A rendering of Falco Resources’ planned Horne 5 mine in Rouyn-Noranda, Québec. (Courtesy of Falco Resources.)

Falco Resources (TSXV: FPC) has entered into an operating license and indemnity agreement (OLIA) with Glencore Canada allowing Falco to use part of Glencore’s lands. Falco intends to develop and operate its wholly owned Horne 5 copper-zinc mine at Rouyn-Noranda, Quebec.

The agreement includes the creation of a technical committee consisting of two nominees from Glencore and two from Falco to ensure that operations of Glencore’s Horne copper smelter are not adversely affected. A similar strategic committee will also be created. Glencore will appoint one nominee to Falco’s board of directors.

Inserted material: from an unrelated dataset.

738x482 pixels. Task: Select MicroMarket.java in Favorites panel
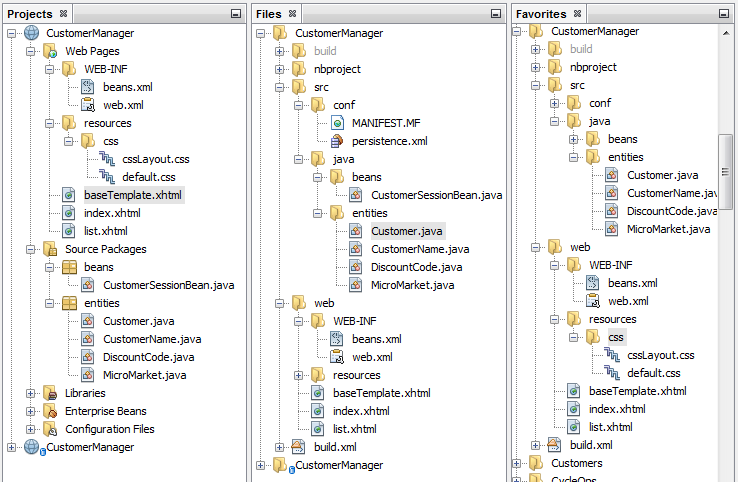coord(668,229)
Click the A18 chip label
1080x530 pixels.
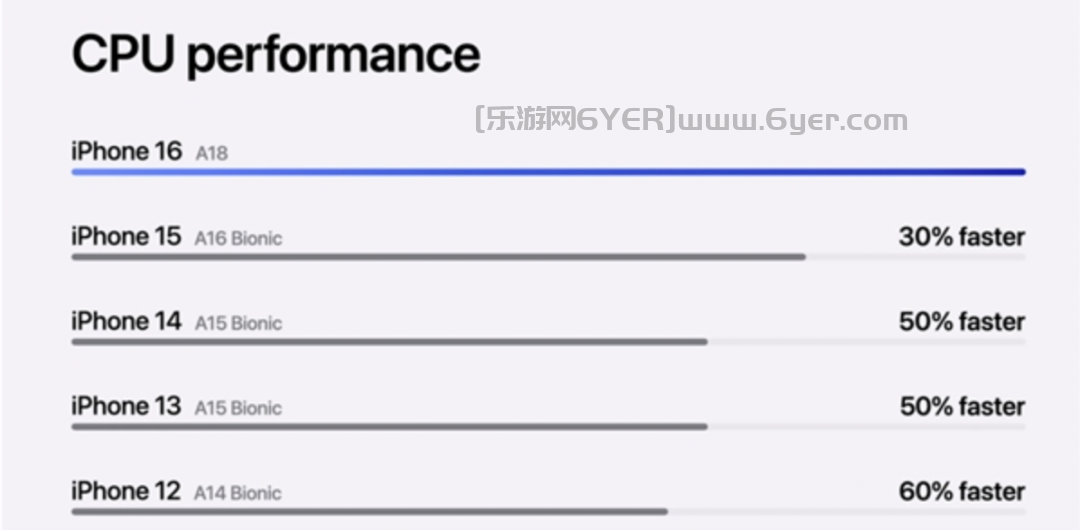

Glencore will retain priority over the operations of the Horne 5 project. Falco must make financial assurances, guarantees, and indemnification to Glencore to cover risks and losses to the smelter. Glencore retains the right to require remediation, suspension, or other risk mitigation to protect the Horne smelter.

The successful completion of the OLIA combined with life-of-mine copper-zinc concentrate offtake agreements with Glencore allows Falco to advance its Horne 5 project, said Falco president and CEO Luc Lessard. The company is moving forward with permitting and financing for the project.

The Horne 5 mine is to be developed below the historic Horne mine, which was operational from 1927 to 1976 and produced 11.6 million oz. of gold and 2.5 billion lb. of copper. The environmental impact assessment is currently under review.

As per the 2021 feasibility study, the Horne 5 project has proven and probable reserves of 80.9 million tonnes grading 0.17% copper, 0.77% zinc, 1.44 g/t gold, and 14.14 g/t silver.

The measured and indicated resource is 105.6 million tonnes of almost identical grades and containing 389.8 million lb. of copper and 1.85 billion lb. of zinc. There is also an inferred resource of 24.3 million tonnes grading 0.19% copper, 0.67% zinc, 1.35 g/t gold, and 21.40 g/t silver.

After taxes, the project has a net present value with a 5% discount of $1.25 billion and an internal rate of return of 27.3%. Payback should occur in 3.5 years.